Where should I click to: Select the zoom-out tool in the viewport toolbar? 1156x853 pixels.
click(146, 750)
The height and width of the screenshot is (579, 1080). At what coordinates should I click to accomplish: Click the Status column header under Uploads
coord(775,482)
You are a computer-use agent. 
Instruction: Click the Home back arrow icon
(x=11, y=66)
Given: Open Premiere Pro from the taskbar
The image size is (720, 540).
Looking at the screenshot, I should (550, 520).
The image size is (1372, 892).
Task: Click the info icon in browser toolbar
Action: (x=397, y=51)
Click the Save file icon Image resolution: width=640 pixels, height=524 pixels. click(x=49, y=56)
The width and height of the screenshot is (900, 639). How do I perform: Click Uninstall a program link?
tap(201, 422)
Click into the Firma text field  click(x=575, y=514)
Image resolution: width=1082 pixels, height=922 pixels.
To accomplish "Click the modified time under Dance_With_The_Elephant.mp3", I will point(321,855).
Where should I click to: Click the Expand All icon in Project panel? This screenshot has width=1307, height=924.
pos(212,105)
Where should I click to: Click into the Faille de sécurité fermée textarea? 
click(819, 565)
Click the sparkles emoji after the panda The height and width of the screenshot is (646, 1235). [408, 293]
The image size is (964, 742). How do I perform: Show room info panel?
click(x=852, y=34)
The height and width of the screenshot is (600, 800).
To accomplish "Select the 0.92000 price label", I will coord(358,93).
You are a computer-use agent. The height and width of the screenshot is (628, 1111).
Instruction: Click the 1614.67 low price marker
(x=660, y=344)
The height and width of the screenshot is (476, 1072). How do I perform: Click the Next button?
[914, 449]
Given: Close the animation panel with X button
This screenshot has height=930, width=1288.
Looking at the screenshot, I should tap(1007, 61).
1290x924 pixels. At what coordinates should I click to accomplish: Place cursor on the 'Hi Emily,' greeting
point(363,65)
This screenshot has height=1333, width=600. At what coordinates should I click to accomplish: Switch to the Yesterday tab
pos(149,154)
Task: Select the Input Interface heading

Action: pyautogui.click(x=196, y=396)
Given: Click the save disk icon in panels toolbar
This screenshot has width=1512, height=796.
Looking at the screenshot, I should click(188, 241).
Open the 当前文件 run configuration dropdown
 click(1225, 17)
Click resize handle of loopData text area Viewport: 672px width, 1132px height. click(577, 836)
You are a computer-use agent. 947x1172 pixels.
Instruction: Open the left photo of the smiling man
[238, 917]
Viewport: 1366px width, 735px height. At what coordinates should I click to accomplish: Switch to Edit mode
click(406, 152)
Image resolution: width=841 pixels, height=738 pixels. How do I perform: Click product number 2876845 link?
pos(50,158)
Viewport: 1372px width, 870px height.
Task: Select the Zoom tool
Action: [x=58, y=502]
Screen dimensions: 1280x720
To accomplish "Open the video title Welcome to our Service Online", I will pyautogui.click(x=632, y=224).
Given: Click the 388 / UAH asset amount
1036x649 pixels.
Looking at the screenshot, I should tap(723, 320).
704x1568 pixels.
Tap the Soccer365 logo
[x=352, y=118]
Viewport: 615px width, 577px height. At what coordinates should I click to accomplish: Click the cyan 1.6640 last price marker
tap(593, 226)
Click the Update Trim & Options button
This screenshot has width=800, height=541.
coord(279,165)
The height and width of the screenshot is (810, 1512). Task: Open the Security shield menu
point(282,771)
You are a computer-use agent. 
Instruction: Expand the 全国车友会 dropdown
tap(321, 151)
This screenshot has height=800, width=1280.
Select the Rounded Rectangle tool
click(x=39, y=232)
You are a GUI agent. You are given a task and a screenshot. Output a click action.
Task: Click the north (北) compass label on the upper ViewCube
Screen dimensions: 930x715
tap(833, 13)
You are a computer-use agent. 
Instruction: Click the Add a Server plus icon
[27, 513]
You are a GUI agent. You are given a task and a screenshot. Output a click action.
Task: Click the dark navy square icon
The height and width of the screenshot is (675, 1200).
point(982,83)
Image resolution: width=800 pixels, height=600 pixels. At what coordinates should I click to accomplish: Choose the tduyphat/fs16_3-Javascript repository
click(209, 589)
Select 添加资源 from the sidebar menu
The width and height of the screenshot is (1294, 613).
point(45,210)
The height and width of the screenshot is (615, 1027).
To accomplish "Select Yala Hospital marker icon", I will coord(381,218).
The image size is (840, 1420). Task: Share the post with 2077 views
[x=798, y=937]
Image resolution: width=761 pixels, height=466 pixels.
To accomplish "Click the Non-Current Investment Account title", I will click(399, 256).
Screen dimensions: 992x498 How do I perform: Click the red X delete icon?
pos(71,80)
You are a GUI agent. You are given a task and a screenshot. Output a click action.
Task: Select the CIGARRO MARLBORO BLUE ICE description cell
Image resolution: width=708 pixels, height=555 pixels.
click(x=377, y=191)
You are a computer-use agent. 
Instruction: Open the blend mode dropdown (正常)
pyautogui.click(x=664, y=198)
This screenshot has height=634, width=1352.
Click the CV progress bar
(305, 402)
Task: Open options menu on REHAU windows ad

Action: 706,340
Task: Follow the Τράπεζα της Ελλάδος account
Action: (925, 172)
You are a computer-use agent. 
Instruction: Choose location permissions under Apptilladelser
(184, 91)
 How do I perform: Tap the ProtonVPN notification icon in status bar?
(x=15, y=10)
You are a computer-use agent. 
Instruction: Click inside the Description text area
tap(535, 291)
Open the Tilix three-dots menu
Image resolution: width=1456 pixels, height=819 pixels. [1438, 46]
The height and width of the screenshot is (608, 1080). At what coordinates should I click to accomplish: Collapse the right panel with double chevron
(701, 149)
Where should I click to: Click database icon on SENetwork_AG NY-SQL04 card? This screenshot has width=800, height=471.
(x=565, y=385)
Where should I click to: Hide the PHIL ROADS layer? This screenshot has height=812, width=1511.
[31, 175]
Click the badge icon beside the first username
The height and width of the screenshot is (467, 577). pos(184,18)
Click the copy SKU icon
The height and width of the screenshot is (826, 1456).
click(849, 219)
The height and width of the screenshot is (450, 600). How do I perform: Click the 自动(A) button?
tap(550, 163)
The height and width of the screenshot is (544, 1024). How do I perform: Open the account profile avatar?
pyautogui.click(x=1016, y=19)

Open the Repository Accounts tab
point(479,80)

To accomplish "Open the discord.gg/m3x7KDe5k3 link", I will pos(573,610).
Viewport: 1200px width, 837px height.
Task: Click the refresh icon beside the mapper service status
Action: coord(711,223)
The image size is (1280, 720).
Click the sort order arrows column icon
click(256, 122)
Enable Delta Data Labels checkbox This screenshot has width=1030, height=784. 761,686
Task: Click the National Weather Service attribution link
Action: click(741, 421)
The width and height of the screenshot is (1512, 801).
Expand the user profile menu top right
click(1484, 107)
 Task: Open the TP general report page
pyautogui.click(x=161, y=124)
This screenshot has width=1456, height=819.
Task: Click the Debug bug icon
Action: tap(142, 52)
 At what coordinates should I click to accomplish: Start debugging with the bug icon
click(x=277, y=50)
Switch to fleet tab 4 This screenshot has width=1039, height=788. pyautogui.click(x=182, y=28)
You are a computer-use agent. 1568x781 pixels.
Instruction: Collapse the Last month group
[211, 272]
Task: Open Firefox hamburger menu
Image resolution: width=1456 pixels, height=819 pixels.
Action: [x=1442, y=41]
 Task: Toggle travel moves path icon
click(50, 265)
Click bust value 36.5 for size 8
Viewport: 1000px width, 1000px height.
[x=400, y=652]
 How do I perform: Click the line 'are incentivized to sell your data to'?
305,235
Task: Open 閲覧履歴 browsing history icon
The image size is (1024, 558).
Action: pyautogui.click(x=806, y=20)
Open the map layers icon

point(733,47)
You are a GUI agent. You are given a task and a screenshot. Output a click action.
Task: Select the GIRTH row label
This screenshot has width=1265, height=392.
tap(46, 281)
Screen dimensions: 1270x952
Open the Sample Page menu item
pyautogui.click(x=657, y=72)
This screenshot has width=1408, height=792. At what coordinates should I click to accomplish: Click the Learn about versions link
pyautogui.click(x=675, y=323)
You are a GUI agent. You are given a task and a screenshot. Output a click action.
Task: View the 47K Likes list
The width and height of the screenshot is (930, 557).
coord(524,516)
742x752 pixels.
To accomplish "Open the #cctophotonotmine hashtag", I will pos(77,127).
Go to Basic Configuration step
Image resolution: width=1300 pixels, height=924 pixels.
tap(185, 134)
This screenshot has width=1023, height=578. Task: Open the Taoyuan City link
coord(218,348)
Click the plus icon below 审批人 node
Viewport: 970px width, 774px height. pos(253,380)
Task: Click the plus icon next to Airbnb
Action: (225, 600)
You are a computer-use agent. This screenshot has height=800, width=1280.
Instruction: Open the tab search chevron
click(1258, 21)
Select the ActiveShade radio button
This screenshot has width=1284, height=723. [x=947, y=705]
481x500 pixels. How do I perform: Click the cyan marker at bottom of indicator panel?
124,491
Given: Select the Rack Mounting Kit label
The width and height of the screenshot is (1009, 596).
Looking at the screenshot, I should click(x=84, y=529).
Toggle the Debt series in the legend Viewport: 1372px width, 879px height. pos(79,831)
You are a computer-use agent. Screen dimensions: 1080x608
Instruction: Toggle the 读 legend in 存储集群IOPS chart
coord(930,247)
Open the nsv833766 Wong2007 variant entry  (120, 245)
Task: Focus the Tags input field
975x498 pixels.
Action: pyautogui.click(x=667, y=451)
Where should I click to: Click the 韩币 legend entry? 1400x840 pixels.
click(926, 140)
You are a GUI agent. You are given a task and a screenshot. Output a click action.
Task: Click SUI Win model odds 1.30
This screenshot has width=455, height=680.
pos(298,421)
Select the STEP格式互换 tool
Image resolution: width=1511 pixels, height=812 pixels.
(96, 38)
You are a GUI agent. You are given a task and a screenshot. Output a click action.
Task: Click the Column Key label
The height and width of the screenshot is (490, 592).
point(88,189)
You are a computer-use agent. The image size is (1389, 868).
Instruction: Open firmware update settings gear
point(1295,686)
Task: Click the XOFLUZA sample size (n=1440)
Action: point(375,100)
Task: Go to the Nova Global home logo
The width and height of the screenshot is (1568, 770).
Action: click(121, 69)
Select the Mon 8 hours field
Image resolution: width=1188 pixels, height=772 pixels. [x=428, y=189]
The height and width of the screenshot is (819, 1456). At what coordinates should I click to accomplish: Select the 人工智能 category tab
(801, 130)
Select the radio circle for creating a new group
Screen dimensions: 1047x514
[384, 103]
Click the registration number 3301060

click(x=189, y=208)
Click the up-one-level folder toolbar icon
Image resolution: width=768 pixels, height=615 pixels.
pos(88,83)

+---+

* _Written task_:
Rewrite everything from the line containing "The width and height of the screenshot is (1512, 801)." down to the line containing "coord(524,516)" in the material above. Substitute "desktop agent" for "GUI agent" and leave all else unchanged.

* _Result of this exercise_:
The width and height of the screenshot is (1512, 801).
Expand the user profile menu top right
click(1484, 107)
 Task: Open the TP general report page
pyautogui.click(x=161, y=124)
This screenshot has width=1456, height=819.
Task: Click the Debug bug icon
Action: tap(142, 52)
 At what coordinates should I click to accomplish: Start debugging with the bug icon
click(x=277, y=50)
Switch to fleet tab 4 This screenshot has width=1039, height=788. pyautogui.click(x=182, y=28)
You are a computer-use agent. 1568x781 pixels.
Instruction: Collapse the Last month group
[211, 272]
Task: Open Firefox hamburger menu
Image resolution: width=1456 pixels, height=819 pixels.
Action: [x=1442, y=41]
 Task: Toggle travel moves path icon
click(50, 265)
Click bust value 36.5 for size 8
Viewport: 1000px width, 1000px height.
[x=400, y=652]
 How do I perform: Click the line 'are incentivized to sell your data to'?
305,235
Task: Open 閲覧履歴 browsing history icon
The image size is (1024, 558).
Action: pyautogui.click(x=806, y=20)
Open the map layers icon

point(733,47)
You are a desktop agent. You are given a task and a screenshot. Output a click action.
Task: Select the GIRTH row label
This screenshot has width=1265, height=392.
tap(46, 281)
Screen dimensions: 1270x952
Open the Sample Page menu item
pyautogui.click(x=657, y=72)
This screenshot has width=1408, height=792. At what coordinates should I click to accomplish: Click the Learn about versions link
pyautogui.click(x=675, y=323)
You are a desktop agent. You are given a task and a screenshot. Output a click action.
Task: View the 47K Likes list
The width and height of the screenshot is (930, 557).
coord(524,516)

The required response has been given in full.